From: Reprogramming encapsulins into modular carbon-fixing nanocompartments

a The photosynthetic efficiency and productivity of C3 crops (examples shown) is encumbered by Rubisco’s slow carboxylation rate, sub-saturating CO2 affinity, and wasteful resource costs (ATP, NADPH consumption, CO2 loss) from high photorespiratory flux. Asterisk (*) indicates crops amenable to plastome transformation. b Introducing a chloroplast CCM is envisaged to circumvent these deficiencies by introducing inorganic carbon (Ci) pumping systems to elevate stromal HCO3− levels, while housing Rubisco with carbonic anhydrase (CA) in a localising structure to elevate CO2 supply. As seen in C4-plants, a saturating CO2 maximises Rubisco rate, limits oxygenic 2PG production and photorespiratory flux (indicated by thinner red dashed lines), all combining to improve the Calvin-Benson-Bassham (CBB) cycle flux and stimulate plant productivity (indicated by bolder black lines).
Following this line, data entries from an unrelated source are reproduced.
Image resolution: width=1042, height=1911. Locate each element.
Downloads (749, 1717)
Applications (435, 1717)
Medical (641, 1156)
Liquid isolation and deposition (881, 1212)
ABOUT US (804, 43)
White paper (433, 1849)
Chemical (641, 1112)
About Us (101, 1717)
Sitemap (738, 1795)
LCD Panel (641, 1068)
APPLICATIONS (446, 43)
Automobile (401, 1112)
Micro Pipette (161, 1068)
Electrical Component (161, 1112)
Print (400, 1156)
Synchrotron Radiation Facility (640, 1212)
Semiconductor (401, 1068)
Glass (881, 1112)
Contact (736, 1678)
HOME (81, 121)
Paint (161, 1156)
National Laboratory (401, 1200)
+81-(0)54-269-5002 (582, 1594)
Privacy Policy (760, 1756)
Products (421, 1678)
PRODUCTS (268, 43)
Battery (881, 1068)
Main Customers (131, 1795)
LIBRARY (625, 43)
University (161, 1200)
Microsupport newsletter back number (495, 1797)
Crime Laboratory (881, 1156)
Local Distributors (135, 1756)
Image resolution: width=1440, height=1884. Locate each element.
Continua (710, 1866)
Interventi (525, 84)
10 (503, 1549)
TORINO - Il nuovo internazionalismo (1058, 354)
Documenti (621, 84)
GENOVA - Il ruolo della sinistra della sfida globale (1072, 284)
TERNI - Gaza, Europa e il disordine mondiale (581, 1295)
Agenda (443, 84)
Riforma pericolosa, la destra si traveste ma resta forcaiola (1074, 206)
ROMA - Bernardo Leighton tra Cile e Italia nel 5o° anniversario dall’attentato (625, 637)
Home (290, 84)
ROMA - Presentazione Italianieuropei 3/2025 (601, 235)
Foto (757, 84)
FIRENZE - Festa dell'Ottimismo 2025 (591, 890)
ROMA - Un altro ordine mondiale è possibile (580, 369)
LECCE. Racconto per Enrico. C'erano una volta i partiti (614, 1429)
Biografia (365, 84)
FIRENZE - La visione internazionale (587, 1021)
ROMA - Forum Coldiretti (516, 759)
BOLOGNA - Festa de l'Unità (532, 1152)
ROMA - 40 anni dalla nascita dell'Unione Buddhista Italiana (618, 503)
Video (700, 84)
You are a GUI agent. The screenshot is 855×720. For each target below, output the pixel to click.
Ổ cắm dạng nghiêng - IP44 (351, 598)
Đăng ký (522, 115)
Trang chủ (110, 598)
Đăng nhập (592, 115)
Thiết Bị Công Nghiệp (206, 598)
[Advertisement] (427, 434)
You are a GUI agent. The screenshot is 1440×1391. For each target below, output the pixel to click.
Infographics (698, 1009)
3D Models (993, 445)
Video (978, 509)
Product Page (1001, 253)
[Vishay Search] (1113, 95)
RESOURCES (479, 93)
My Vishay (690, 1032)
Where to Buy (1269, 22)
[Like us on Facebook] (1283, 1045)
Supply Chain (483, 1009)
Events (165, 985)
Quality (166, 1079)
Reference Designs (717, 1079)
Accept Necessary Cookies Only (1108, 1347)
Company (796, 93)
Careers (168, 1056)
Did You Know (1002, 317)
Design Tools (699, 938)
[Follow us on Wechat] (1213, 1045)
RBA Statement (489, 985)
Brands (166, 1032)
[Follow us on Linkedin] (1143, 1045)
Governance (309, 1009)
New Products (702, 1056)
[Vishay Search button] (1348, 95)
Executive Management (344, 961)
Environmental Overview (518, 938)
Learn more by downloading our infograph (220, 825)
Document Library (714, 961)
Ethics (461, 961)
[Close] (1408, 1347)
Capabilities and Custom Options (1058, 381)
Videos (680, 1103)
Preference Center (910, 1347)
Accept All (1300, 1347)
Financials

Rubisco localising structures considered for integration into leaf chloroplasts include: (c) the multi-component pyrenoids from microalgae12,13, and (d) carboxysomes from α- or β-cyanobacteria, which comprise a porous shell composed of several Cso and Ccm proteins, respectively11. Rubisco in both systems is encased as phase-separated condensates by Rubisco-linking proteins. e This work examines the feasibility of developing Q. thermotolerans encapsulin as a genetically simple, Rubisco isoform-agnostic platform to develop CO2-fixing compartments for downstream use in plants as a synthetic CCM.